Workers are also in contact with Chicago police, local school sergeants and the CPS student safety center in the event a criminal situation does break out.
“It works well for us in Chicago because we have these community-based neighborhoods where people know each other. I think that relationship is special, and it’s one we’re very proud of.”
–Jadine Chou, CPS
The district says it has budgeted nearly $18 million for the program this school year – a flat total from last year, but more than double the amount CPS devoted to Safe Passage just three years ago.
Anyone looking to get involved with Safe Passage must submit an application to their desired vendor and pass a CPS-administered background check. Those who are hired out work five hours a day – rain, shine or snow – five days a week, split between morning and afternoon shifts. They are paid $10 per hour.
For the 125-plus Safe Passage workers employed through the Alliance for Community Peace – a nonprofit, faith-based organization servicing nearly a dozen schools within the program across the city – a typical day begins around 6:30 a.m. After checking in at their respective schools to pick up their phone, neon vest, pen and paper, the workers spend the next two hours guiding kids on their morning trip before repeating that process in the afternoon.
“It’s been very positive – very, very positive,” said Rev. Walter Johnson, executive director of the Alliance for Community Peace. “One of the things that at some point in time CPS may talk about is the impact of the Safe Passage program … and the attendance in terms of students being able to attend schools with, I believe, some degree of safety.”
The district engages in ongoing discussions with principals and community members in determining where to add Safe Passage routes. Chou said CPS keeps a list of schools and looks to add additional routes where they believe the need is greatest based on factors including community dynamics, activity concerns and previous incidents.

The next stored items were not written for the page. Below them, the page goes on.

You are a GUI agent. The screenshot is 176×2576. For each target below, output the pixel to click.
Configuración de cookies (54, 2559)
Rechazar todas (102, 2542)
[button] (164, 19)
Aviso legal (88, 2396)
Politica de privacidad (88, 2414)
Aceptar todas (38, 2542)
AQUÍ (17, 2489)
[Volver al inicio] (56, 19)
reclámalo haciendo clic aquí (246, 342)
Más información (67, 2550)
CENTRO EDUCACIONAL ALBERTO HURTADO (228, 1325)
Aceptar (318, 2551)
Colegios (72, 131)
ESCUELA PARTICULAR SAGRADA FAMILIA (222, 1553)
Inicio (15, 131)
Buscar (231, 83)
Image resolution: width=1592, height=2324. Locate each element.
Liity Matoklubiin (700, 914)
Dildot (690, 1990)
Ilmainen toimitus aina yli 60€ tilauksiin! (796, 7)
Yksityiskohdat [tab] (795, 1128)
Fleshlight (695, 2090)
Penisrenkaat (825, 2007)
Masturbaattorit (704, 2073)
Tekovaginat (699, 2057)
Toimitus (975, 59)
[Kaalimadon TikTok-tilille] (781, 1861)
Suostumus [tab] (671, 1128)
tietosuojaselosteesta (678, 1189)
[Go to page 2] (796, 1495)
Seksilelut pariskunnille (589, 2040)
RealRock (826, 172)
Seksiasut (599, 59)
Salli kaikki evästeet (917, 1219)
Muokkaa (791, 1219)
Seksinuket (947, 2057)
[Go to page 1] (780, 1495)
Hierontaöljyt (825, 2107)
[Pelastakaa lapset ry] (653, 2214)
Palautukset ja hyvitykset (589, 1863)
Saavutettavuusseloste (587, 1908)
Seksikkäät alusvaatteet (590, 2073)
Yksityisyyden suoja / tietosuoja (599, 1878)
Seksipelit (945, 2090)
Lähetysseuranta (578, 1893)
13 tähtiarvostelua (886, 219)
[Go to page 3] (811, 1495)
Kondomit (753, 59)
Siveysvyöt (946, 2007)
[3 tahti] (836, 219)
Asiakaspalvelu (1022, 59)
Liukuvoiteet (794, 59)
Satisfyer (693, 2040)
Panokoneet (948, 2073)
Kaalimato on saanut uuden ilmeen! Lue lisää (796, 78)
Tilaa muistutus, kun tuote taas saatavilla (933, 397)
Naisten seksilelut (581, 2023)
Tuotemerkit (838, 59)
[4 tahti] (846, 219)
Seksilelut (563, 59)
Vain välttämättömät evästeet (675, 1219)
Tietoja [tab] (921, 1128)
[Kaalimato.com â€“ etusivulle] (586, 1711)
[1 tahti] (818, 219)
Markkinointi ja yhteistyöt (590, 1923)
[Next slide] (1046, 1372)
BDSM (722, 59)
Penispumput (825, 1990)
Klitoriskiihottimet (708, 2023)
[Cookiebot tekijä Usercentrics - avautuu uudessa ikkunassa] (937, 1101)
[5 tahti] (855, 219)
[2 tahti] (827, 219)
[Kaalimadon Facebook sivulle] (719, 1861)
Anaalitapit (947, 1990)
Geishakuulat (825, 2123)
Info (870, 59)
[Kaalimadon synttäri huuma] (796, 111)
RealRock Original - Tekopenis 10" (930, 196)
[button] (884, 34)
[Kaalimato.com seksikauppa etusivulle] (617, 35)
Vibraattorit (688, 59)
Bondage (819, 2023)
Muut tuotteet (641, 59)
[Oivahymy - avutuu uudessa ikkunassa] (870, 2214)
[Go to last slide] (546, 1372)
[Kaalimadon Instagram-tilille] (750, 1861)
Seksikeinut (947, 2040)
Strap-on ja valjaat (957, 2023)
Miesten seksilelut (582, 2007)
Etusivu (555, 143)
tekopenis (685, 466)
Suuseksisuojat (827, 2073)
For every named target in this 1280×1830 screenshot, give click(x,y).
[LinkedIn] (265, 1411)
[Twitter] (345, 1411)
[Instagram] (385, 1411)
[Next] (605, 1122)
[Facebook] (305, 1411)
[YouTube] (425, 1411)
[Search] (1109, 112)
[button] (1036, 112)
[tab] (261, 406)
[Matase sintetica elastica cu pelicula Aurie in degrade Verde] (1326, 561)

For now, the Brighton Park Neighborhood Council isn’t adding any more schools to its Safe Passage program – but that doesn’t mean they’ve stopped looking to grow.
“I think it’s a great program,” Estrada said. “Hopefully it will get expanded. I know there are lots of principals who ask us on a regular basis if their schools can be included … there are definitely schools interested so we are definitely looking out for any additions to the program.”